What you are asked to do: Begin at the line containing "This screenshot has width=960, height=877." in the entries below and end at the line containing "Instruction: Click the Shipping amount label"; transcribe that range exactly and nothing outside it.
-- Records provided follows --
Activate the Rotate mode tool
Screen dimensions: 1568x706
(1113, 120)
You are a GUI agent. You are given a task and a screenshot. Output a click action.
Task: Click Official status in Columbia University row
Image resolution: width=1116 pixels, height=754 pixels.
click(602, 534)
-- Records provided concluded --
-- Records provided follows --
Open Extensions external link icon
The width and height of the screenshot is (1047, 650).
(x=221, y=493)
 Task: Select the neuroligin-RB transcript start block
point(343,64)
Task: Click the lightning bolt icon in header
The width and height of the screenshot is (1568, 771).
-- Records provided concluded --
-- Records provided follows --
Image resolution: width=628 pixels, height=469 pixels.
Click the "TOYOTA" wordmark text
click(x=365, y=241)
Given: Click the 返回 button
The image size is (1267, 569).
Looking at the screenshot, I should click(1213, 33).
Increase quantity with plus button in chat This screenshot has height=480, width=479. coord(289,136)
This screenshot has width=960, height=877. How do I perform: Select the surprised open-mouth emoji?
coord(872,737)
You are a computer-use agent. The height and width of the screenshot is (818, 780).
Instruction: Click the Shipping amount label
-- Records provided concluded --
Written solution:
This screenshot has width=960, height=877. How do I perform: Select the surprised open-mouth emoji?
coord(872,737)
You are a computer-use agent. The height and width of the screenshot is (818, 780).
Instruction: Click the Shipping amount label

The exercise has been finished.